Je me demande vraiment à quoi pensait Falherty... Abolir le financement des partis politiques, c'est foutre la merde volontairement! À ce sujet, je me demandais si le PC était le seul à avoir présentées de telles mesures dans l'histoire politique fédérale. Je n'ai pas trouvé de réponses sauf celle-ci : "quand il [Harper] dirigeait la National Citizens Coalition, un groupe de pression de droite, il avait mené une bataille légale pour que soient abolis les plafonds de dépenses imposés aux groupes d'intérêt voulant participer à une campagne électorale. Il a perdu sa cause en Cour suprême en mai 2004" (source du Devoir). Puis en 2007, rappelons le tollé autour des dépenses effectuées par le PC qu'Élections Canada dénoncait à coups de pieds de la GRC dans les bureaux du PC. Harper, again and again! Décidemment, Harper est habité par une nostalgie de la partisanerie.

Pour ce qui est du gouvernement de coalition, ce serait hilarant de voir ça. Avec un Dion dont personne ne veut. Mouhaha. Esti que c'est tout croche. Pour ce qui est de la pertinence du Bloc au sein de cette coalition, oui, c'est peut-être un non-sens mais en même temps, son projet de souveraineté n'est pas pour demain. C'est un parti qui, selon moi, peut offrir des mesures sociales et économiques intéressantes tout en respectant leur projet d'avenir pour le Québec... ne serait-ce que décentraliser le pouvoir fédéral afin de laisser plus d'espace de liberté aux provinces (ou du moins faire respecter les champs de compétences - je pense à l'éducation-)...

La suite sera palpitante. Michaelle Jean est revenue de son trip en République Tchèque. Fera-t-elle quelque chose? Tu penses quoi de son rôle?

Arthur a dit…
Ce commentaire a été supprimé par l'auteur.
Arthur a dit…

Salut Nana,
Je te remercie premièrement pour tes bons commentaires.

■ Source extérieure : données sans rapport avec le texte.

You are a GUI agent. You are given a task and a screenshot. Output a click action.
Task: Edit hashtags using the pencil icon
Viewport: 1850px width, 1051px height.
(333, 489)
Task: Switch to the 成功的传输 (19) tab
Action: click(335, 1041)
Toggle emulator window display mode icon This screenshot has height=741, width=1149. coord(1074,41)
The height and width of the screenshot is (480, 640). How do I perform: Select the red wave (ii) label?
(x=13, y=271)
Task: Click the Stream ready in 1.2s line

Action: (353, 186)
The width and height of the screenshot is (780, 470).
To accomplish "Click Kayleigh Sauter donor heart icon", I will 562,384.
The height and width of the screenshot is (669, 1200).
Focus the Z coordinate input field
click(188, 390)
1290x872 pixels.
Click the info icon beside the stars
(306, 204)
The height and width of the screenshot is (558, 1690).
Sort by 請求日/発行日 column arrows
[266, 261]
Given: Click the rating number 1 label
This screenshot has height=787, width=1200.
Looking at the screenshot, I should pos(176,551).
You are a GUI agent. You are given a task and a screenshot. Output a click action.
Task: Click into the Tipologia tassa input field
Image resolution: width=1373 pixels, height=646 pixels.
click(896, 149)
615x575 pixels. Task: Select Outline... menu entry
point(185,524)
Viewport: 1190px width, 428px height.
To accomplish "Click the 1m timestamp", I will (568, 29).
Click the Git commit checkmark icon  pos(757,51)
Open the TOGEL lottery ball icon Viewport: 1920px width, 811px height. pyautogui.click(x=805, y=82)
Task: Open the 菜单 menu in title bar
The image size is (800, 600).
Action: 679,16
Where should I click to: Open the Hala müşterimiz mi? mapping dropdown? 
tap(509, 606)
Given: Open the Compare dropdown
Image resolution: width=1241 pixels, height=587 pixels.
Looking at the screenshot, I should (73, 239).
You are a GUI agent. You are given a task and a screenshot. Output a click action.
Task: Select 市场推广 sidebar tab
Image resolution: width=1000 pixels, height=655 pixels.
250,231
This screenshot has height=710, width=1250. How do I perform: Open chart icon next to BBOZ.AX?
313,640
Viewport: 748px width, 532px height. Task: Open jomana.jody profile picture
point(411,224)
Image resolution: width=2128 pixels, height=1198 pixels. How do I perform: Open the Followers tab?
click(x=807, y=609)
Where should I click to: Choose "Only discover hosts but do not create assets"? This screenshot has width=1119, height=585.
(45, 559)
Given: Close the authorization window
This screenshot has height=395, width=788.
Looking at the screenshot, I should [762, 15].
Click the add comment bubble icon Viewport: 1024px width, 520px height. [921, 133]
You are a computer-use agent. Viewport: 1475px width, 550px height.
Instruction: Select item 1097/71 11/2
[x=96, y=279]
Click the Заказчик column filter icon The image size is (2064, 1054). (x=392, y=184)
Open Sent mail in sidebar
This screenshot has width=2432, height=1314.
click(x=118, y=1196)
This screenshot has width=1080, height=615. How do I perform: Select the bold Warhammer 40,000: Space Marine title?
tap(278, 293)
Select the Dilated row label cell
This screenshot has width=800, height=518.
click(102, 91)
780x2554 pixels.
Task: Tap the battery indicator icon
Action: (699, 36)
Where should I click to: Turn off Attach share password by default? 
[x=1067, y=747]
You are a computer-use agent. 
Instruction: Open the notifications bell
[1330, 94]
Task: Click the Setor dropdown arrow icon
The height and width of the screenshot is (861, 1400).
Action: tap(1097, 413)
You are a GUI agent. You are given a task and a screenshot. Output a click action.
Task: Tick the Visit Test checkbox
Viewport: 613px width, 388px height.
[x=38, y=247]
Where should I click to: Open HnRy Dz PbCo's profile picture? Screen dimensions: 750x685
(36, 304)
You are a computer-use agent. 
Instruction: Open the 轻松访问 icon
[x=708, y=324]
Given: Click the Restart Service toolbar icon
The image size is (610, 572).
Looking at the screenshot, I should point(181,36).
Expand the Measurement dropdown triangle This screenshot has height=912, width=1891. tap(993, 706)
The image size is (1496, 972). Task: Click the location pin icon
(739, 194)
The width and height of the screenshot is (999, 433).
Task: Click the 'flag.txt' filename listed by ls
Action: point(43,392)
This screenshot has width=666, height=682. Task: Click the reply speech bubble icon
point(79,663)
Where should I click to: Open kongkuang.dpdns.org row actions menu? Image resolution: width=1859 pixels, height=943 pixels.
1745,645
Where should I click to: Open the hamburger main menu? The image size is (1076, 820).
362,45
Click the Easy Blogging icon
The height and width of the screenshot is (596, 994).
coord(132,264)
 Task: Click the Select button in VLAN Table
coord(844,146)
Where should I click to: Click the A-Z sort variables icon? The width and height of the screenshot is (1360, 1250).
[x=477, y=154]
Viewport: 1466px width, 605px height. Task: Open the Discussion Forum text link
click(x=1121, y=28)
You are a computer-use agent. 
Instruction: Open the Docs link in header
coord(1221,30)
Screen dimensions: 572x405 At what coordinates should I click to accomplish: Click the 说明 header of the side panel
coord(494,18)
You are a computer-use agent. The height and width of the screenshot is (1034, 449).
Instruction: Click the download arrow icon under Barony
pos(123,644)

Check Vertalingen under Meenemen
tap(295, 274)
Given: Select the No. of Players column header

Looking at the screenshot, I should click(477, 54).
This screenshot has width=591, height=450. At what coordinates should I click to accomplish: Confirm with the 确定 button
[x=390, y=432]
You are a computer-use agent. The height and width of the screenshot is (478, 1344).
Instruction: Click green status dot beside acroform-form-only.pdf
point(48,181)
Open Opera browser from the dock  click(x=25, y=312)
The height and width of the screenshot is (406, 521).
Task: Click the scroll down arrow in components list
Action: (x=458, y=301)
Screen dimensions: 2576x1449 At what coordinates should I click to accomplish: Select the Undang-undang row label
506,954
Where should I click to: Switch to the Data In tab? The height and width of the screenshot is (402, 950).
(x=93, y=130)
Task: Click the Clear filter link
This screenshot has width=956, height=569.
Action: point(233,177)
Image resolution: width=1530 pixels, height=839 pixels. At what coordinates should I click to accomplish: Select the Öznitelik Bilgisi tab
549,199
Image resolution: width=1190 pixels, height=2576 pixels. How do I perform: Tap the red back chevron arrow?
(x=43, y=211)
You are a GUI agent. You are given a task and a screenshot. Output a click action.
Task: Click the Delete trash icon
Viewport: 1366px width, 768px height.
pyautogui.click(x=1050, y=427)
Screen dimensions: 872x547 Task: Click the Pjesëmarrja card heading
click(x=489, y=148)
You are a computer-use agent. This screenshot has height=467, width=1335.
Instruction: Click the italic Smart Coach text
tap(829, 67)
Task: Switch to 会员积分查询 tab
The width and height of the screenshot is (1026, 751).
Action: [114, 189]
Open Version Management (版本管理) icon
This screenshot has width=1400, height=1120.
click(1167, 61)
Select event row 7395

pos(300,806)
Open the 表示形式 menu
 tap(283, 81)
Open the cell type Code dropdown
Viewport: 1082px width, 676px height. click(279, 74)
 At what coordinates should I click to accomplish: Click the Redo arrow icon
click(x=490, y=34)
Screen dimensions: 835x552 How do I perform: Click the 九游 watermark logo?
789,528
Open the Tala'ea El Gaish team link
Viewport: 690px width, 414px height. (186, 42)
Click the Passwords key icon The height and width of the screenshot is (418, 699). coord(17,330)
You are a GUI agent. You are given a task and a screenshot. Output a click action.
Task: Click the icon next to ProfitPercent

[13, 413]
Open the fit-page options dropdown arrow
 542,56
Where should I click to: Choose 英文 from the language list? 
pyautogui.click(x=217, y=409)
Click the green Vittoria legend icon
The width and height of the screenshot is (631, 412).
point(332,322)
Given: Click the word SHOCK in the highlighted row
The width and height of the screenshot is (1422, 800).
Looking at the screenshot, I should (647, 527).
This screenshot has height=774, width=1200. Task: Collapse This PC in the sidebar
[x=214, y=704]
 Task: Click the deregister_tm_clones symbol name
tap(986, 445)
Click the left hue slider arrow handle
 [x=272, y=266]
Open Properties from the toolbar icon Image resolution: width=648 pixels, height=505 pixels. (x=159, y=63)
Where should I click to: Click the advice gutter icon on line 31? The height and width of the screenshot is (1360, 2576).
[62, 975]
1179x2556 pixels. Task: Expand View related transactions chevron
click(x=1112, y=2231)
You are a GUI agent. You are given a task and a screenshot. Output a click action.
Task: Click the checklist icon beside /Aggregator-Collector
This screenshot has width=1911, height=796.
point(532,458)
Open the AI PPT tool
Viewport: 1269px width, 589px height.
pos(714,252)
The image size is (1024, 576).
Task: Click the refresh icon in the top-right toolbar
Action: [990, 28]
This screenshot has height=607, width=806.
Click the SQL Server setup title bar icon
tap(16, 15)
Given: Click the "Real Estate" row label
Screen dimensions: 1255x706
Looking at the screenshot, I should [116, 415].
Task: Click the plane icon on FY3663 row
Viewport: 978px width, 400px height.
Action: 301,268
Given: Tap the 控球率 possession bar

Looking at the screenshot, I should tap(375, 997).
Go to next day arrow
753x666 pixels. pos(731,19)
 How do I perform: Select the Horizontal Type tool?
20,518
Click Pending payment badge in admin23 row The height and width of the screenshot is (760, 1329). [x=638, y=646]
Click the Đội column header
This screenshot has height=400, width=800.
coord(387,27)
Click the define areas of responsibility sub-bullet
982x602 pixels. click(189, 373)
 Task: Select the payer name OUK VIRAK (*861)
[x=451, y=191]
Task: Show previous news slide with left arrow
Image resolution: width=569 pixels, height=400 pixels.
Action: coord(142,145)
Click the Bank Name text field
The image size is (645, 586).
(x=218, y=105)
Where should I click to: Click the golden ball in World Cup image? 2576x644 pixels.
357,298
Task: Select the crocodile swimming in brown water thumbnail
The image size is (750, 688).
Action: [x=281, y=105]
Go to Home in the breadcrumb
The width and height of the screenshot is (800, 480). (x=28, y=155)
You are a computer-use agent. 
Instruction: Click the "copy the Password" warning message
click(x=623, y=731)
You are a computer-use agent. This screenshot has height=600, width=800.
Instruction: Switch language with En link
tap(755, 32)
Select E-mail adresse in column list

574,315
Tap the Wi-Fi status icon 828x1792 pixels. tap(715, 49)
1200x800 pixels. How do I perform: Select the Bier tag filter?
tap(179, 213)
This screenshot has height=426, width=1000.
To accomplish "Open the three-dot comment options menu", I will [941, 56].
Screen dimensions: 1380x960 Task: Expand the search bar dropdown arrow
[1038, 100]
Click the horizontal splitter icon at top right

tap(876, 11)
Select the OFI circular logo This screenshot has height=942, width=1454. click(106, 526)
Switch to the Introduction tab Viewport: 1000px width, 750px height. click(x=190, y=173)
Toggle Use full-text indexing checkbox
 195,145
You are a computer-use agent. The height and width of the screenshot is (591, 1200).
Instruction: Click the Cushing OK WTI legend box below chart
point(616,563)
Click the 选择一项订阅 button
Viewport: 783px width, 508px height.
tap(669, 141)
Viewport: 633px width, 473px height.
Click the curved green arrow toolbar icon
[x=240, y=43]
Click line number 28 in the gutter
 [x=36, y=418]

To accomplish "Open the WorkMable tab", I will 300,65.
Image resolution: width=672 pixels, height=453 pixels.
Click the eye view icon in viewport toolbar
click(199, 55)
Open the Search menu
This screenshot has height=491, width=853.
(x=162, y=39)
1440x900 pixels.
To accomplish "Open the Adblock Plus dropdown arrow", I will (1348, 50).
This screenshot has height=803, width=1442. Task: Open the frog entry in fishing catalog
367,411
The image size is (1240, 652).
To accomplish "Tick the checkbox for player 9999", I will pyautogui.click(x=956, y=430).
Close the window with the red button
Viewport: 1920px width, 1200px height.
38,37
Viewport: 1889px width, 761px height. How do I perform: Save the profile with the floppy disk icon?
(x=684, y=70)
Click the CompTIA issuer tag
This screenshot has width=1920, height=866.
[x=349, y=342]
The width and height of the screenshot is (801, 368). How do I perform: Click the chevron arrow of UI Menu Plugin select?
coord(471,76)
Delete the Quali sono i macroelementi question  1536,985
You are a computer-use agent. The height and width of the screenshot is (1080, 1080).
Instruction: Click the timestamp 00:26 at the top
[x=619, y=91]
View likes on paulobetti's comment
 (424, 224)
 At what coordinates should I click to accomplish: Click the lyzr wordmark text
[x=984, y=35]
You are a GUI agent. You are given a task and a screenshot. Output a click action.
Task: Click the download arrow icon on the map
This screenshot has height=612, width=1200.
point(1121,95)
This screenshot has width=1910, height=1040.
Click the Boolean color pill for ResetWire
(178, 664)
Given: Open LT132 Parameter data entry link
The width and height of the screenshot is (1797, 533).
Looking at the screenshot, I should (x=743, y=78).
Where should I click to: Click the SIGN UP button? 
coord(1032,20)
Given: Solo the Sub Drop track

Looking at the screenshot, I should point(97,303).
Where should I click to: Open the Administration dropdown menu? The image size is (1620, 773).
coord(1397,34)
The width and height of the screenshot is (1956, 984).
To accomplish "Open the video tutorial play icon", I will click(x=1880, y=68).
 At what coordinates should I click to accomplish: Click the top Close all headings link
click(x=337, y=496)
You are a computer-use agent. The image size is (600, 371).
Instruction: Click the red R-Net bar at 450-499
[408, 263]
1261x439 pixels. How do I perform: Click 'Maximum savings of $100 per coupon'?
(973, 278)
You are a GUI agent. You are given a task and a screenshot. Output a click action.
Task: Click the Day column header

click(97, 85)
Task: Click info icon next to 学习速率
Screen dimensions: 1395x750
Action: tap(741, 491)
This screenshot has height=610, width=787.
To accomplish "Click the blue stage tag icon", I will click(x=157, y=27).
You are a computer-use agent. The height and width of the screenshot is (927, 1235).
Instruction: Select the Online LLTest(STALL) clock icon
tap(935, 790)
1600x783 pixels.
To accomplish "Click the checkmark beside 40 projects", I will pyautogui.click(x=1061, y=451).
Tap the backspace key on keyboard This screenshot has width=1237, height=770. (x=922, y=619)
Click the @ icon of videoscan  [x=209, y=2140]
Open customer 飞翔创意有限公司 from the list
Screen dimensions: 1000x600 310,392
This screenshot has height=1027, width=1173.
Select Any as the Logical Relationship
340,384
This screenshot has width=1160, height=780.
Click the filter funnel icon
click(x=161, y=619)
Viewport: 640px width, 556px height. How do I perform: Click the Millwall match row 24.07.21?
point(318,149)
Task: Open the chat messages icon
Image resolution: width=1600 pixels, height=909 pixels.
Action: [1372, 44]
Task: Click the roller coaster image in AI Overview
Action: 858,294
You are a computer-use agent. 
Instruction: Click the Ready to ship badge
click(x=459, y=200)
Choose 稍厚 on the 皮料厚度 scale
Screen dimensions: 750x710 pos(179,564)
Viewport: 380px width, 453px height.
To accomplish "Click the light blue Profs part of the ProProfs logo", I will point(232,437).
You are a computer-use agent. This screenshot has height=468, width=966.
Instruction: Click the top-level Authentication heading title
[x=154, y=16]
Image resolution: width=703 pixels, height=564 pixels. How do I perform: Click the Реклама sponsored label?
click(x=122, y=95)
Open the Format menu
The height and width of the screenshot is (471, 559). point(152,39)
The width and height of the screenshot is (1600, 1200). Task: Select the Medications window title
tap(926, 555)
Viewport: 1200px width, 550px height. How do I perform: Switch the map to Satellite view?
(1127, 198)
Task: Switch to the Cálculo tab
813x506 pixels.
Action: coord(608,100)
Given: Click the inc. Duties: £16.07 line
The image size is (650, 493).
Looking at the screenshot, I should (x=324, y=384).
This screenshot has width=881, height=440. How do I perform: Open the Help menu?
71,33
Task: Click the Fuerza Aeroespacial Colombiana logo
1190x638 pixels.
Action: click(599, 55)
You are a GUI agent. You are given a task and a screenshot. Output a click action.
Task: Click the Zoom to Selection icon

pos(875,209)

À ta question (à savoir si l'opposition avait d'autre possibilité que la conduite qu'elle à prise lors des derniers jours), je répondrai en deux temps:

Ce que je veux dire, c’est que l’opposition a évidemment le droit d’essayer de renverser le gouvernement à tout moment. Cependant faire cela n’est pas toujours légitime, sensé ou même démocratique. Dans le cas présent, la tentative de prise du gouvernement, n’est ni très légitime, pas très démocratique et plutôt insensé. En gros, ils ne sont pas en train de faire ce que le système parlementaire leur demande de faire étant donné leurs responsabilités.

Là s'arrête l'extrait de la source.